The fact that God is the self-existent Creator of all things is greatly comforting. It means that nothing occurs outside His sovereign will — not even the greatest tragedies. Thus, we know He can work everything together for the good of those who love Him (Rom. 8:28). However, the Lord is not merely able but also desirous to turn every adversity to our good. He is not Islam’s Allah, an aloof, impersonal, unitary being content to stay an arm’s length from His people and rule solely and arbitrarily by fiat. Instead, He is the personal, triune Creator who draws near to His people and has a purpose that governs His every decree. This is true of all three persons of the Trinity, but we see it particularly in the revelation of the Father, who, by His Spirit, gives us faith in His Son and adopts us as children (John 1:1–18).

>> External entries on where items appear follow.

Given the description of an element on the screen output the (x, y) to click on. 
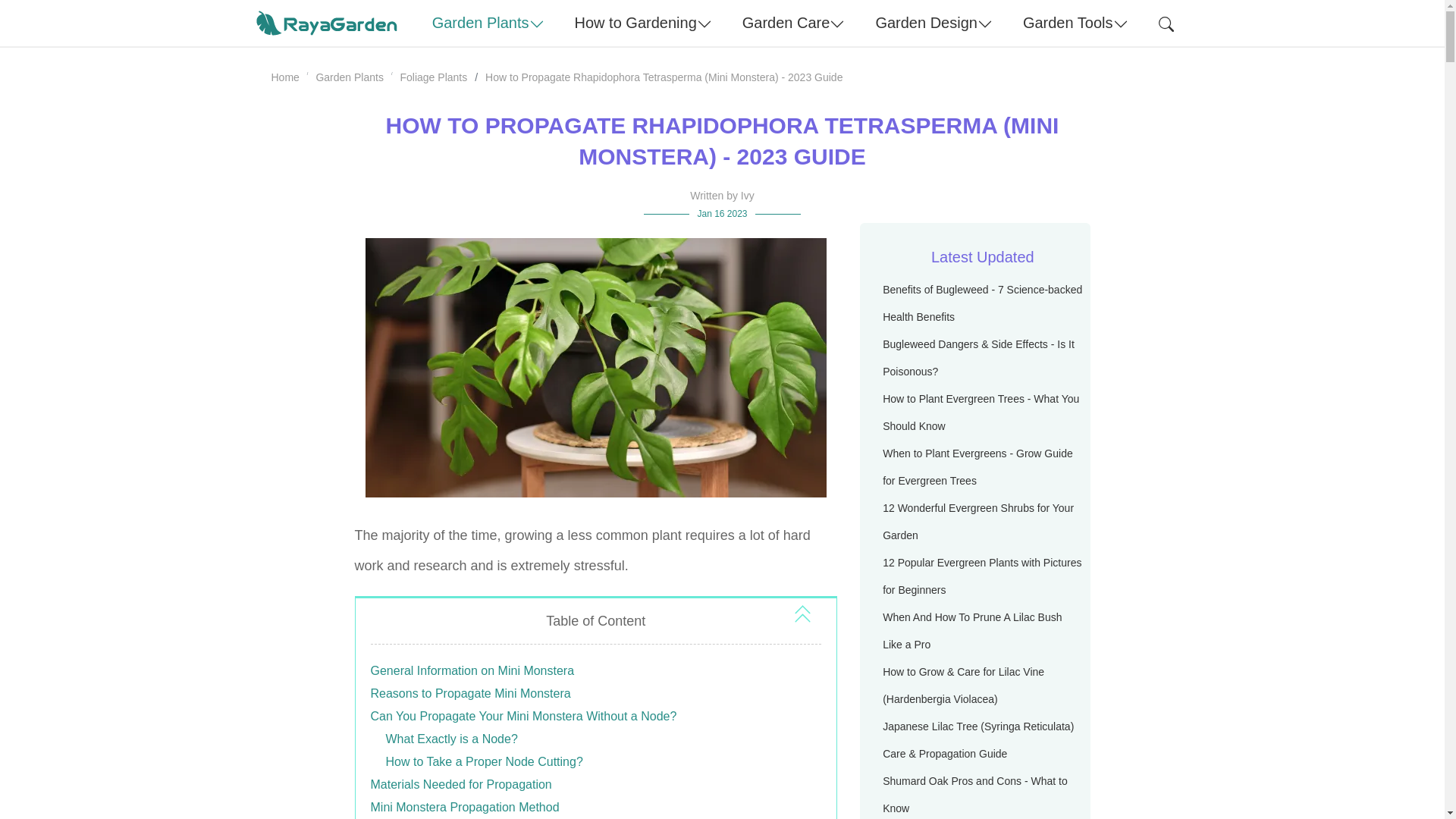
Garden Design (933, 23)
How to Gardening (642, 23)
Garden Plants (487, 23)
Garden Care (793, 23)
Given the description of an element on the screen output the (x, y) to click on. 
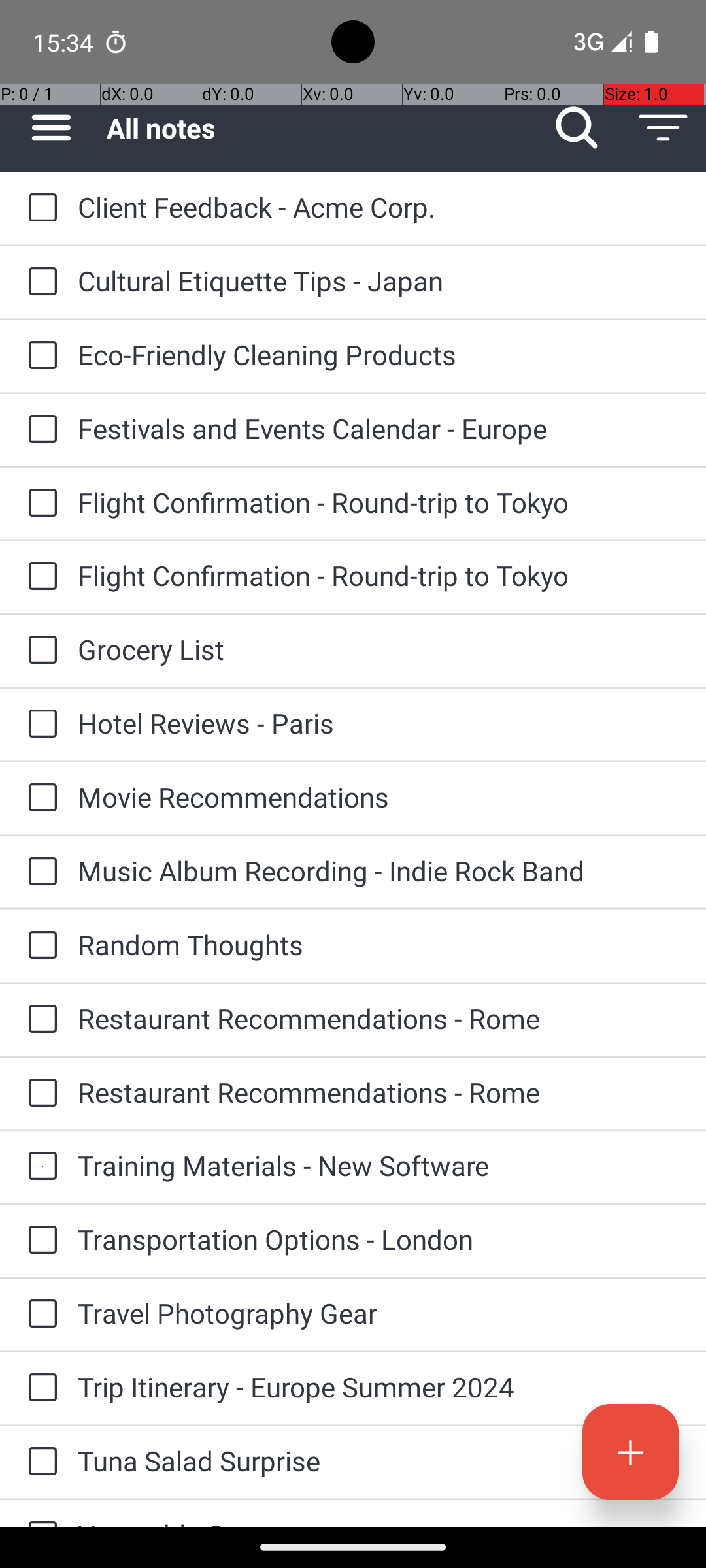
to-do: Client Feedback - Acme Corp. Element type: android.widget.CheckBox (38, 208)
Client Feedback - Acme Corp. Element type: android.widget.TextView (378, 206)
to-do: Cultural Etiquette Tips - Japan Element type: android.widget.CheckBox (38, 282)
Cultural Etiquette Tips - Japan Element type: android.widget.TextView (378, 280)
to-do: Eco-Friendly Cleaning Products Element type: android.widget.CheckBox (38, 356)
to-do: Festivals and Events Calendar - Europe Element type: android.widget.CheckBox (38, 429)
Festivals and Events Calendar - Europe Element type: android.widget.TextView (378, 427)
to-do: Flight Confirmation - Round-trip to Tokyo Element type: android.widget.CheckBox (38, 503)
to-do: Hotel Reviews - Paris Element type: android.widget.CheckBox (38, 724)
Hotel Reviews - Paris Element type: android.widget.TextView (378, 722)
to-do: Movie Recommendations Element type: android.widget.CheckBox (38, 798)
Movie Recommendations Element type: android.widget.TextView (378, 796)
to-do: Random Thoughts Element type: android.widget.CheckBox (38, 945)
Random Thoughts Element type: android.widget.TextView (378, 944)
to-do: Training Materials - New Software Element type: android.widget.CheckBox (38, 1166)
Training Materials - New Software Element type: android.widget.TextView (378, 1164)
to-do: Transportation Options - London Element type: android.widget.CheckBox (38, 1240)
Transportation Options - London Element type: android.widget.TextView (378, 1238)
to-do: Travel Photography Gear Element type: android.widget.CheckBox (38, 1314)
Travel Photography Gear Element type: android.widget.TextView (378, 1312)
to-do: Trip Itinerary - Europe Summer 2024 Element type: android.widget.CheckBox (38, 1388)
Trip Itinerary - Europe Summer 2024 Element type: android.widget.TextView (378, 1386)
to-do: Tuna Salad Surprise Element type: android.widget.CheckBox (38, 1462)
Tuna Salad Surprise Element type: android.widget.TextView (378, 1460)
to-do: Vegetable Curry Element type: android.widget.CheckBox (38, 1513)
Vegetable Curry Element type: android.widget.TextView (378, 1520)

The gospel reveals God as “a faithful Father,” according to question and answer 26 of the Heidelberg Catechism. Many New Testament passages, including Matthew 7:7–11, teach this truth. Jesus appeals to our innate sense of what fatherhood should be in order to reveal clearly the kind of Father our God actually is. Though we are born in Adam and inclined toward evil, we understand that good fathers should give gifts to their children. Moreover, we who are fathers, despite our wickedness and the ways we sin against our children and their mothers, still give gifts to our sons and daughters. If, despite our sin, we want to bless our families and do right by them, how much more does our perfectly good Father want to bless us?

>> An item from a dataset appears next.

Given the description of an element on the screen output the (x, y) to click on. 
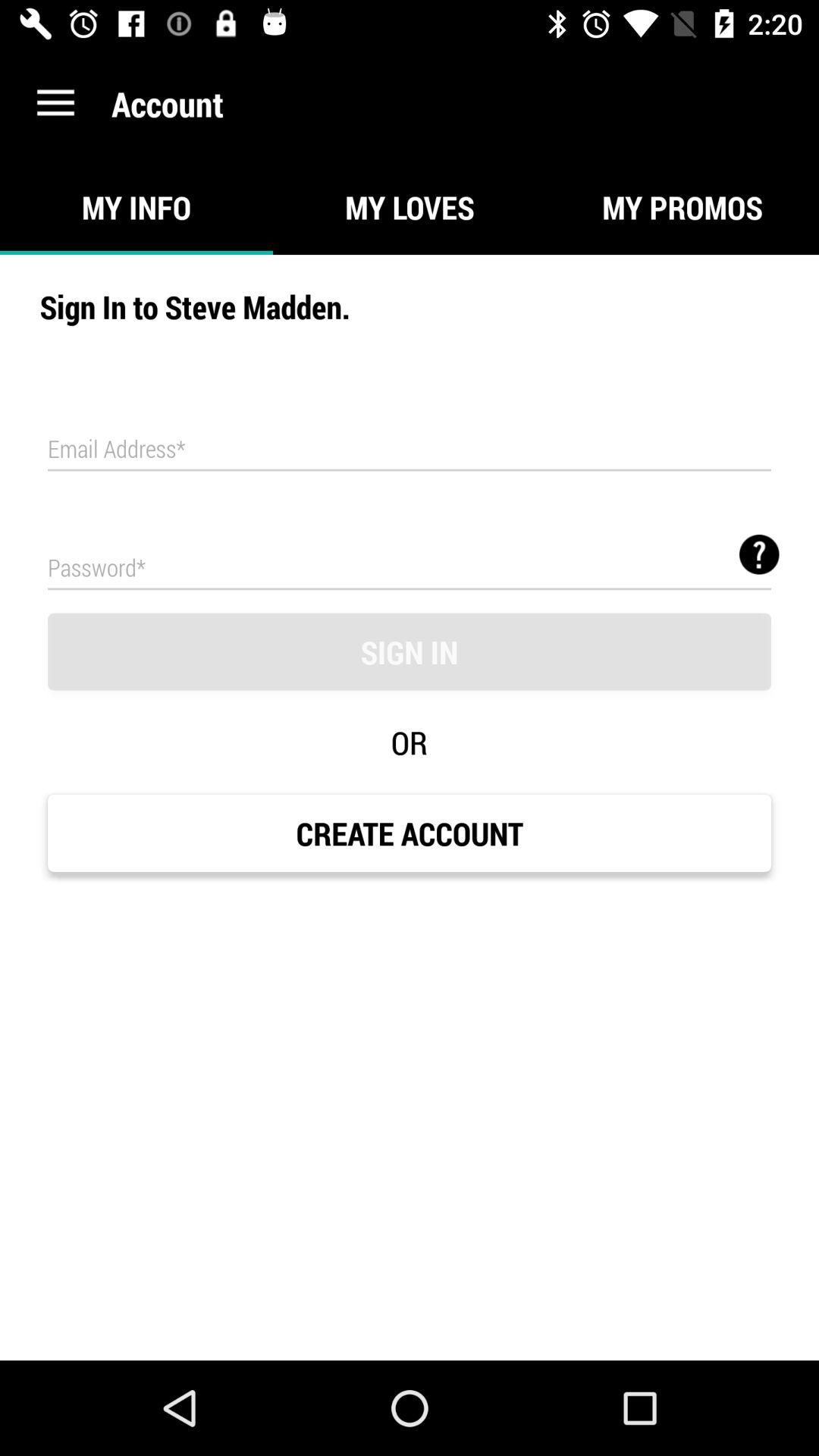
open item above sign in icon (759, 554)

Importantly, the revelation of God as Father has limitations. Simply put, the Father does not call all people His children. This may be hard to receive, but it is biblical. Certainly, God is the Creator of all people — “we are indeed his offspring” (Acts 17:28) — but true fatherhood in Scripture is far more than the simple production of offspring. Divine fatherhood results in us sharing certain aspects of God’s character and will, in loving what He loves. Jesus tells us as much in John 8:39–47, when He corrects His opponents for claiming God as their Father. The opposition to Christ’s work proved that they were impenitent sinners wholly at odds with what God loves. Their father was the Devil, not the Father of the Lord Jesus Christ. Unless God sovereignly intervenes to adopt us in Christ, the Devil is our father.

Coram Deo

The comfort of the gospel is not in that we are born children of God but in that God, seeing that all people are children of the Devil, nevertheless chooses to adopt a portion of humanity as His children in Christ. It is a distinct privilege to call God “Father” and know that He looks over the well-being of His people. Let us never cheapen that grace by assuming that He is Father in the same way to all people, even those who hate Him.